In February 2019, lawmakers in Oregon introduced House Bill 2020 that would make Oregon the second state to have an economy-wide cap-and-trade system. The basic premise of a cap-and-trade system is a cap is set on the total carbon emissions of an area; in this case, the state of Oregon. This total allotment of carbon emissions is then divided up into permits. Each company that produces emissions above a certain threshold is required to purchase these permits. The allotment of carbon emissions usually decreases over time resulting in a decrease in the number of permits. This hopefully promotes innovation and gives companies time to adjust to a carbon emission reduction goal.
The first state to implement this system was California and, according to energy market expert Steven Borenstein, the program was not as successful as it could have been. California initially set its emission cap higher than it should have, resulting in an abundance of cheap permits. There is another example of a cap-and-trade system in the United States called the Regional Greenhouse Gas Initiative, or RGGI. It is a partnership between nine Northeast states with a cap on emissions in the power sector. Additionally, Washington state caps individual emissions for large sources via its Clear Air Rule but is not considered a cap-and-trade system.

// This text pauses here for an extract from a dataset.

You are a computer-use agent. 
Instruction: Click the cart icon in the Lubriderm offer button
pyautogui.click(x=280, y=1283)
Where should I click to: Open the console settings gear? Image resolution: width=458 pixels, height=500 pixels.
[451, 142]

Oregon’s HB 2020 was introduced following a 2017 realization that the state would not reach its 2020 or 2050 carbon reduction goals and a failed 2018 Clean Energy Jobs bill. HB 2020 establishes a cap on emissions and requires companies that emit greater than 25,000 metric tons of carbon dioxide to purchase permits. The bill also establishes the Climate Policy Office, or CPO, Oregon Climate Board, and Oregon Climate Action Program. The CPO is charged with placing the cap on carbon emissions, holding annual auctions to sell permits, and managing the funds gained from selling permits. These funds are to be used to aid individuals and/or businesses that are impacted by climate change policies. The funds must be invested in environmental resources like fish and wildlife, communities, and state infrastructure that will be impacted by climate change.

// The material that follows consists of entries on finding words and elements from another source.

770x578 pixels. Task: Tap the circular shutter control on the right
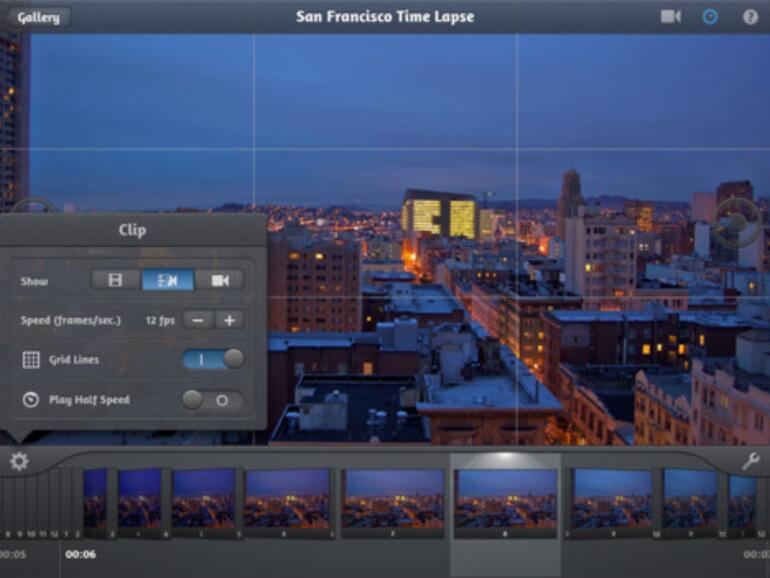click(x=737, y=222)
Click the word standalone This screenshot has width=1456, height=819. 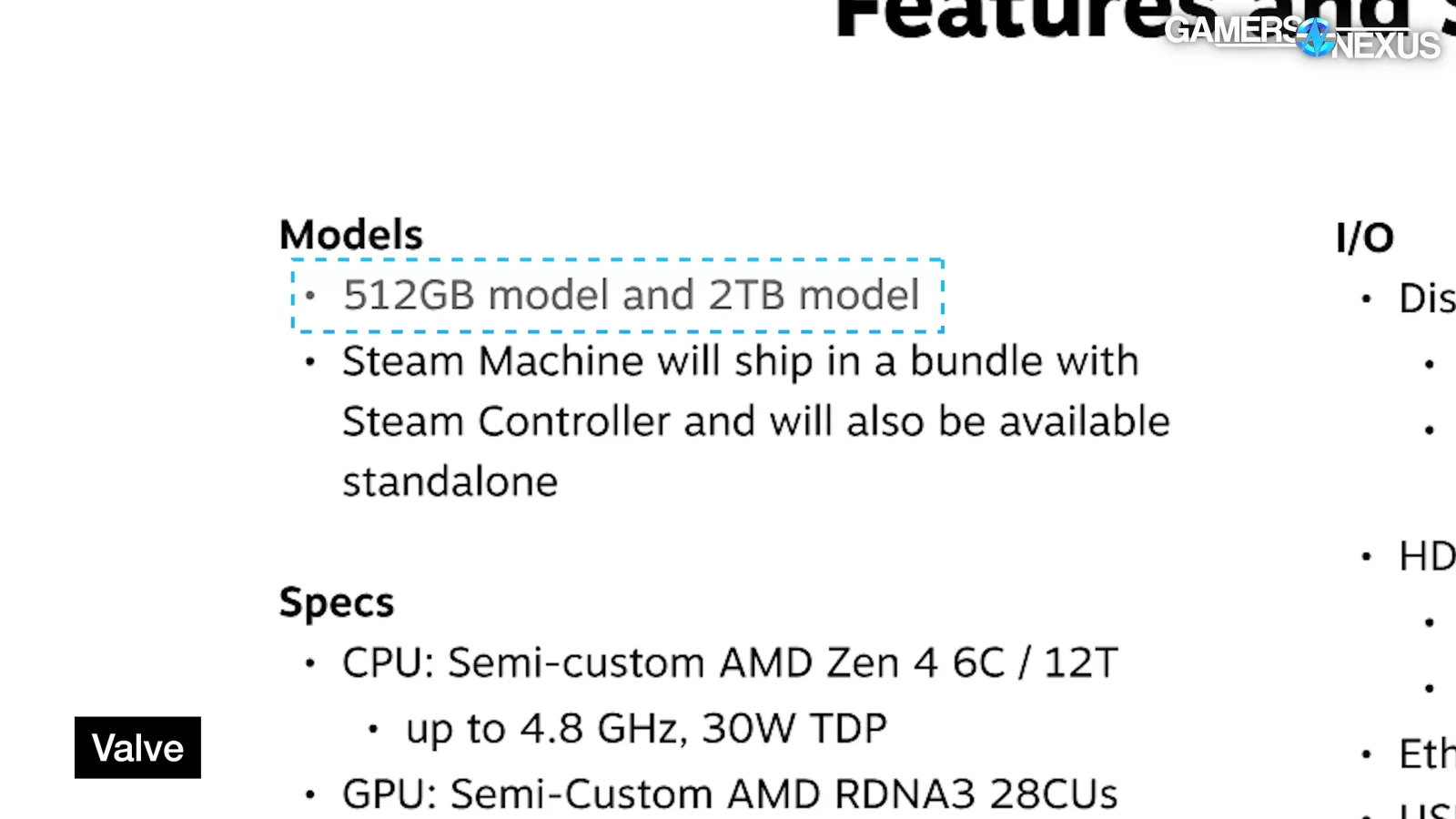[x=450, y=481]
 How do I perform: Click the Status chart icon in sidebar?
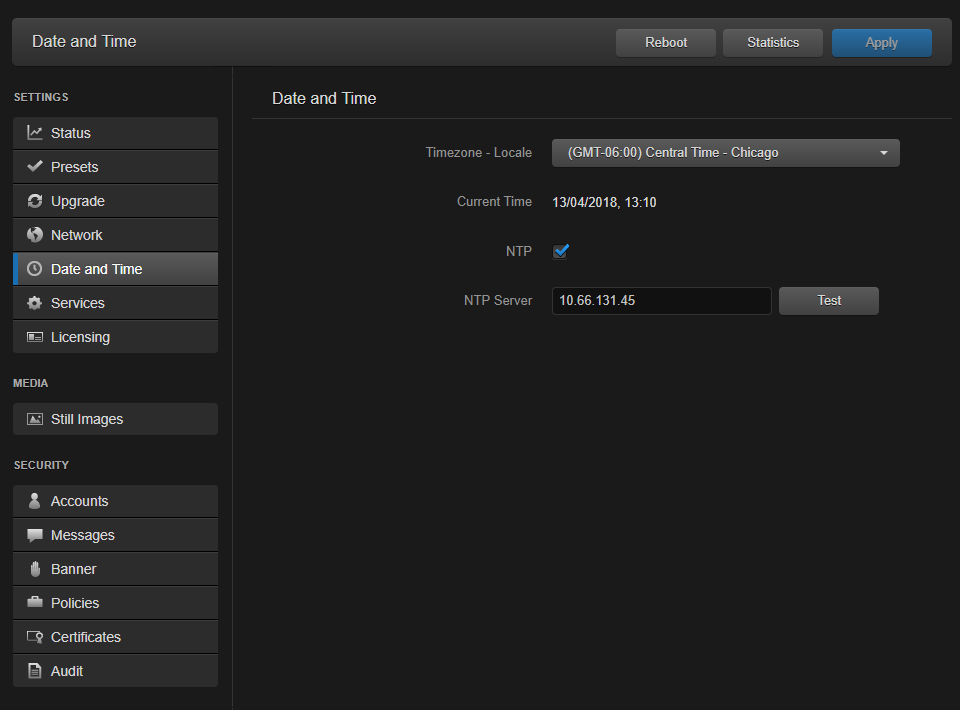35,133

SB 1051 was introduced to ensure that, if HB 2020 became law, certain individuals or businesses impacted by the potential increase of fuel would be compensated, specifically the farming and logging industries. SB 1051 also includes a tax credit to motorists with an income less than 250% of the federal poverty line. The tax credit would be calculated based on if the county in which they reside is considered rural or urban and on how much the cap-and-trade system has increased gas prices. Roughly a quarter of the expected revenue generated from the cap-and-trade system would go toward these policies.
If Oregon is successful in implementing this economy-wide cap-and-trade system, it could be an implementation model for other states. Oregon Gov. Kate Brown said, “Oregon is a small state. And if we can do it, that means states like Minnesota and Connecticut and Kansas can do this and do this in a way that will ensure their economies thrive and make sure that we’re reducing greenhouse gas emissions.”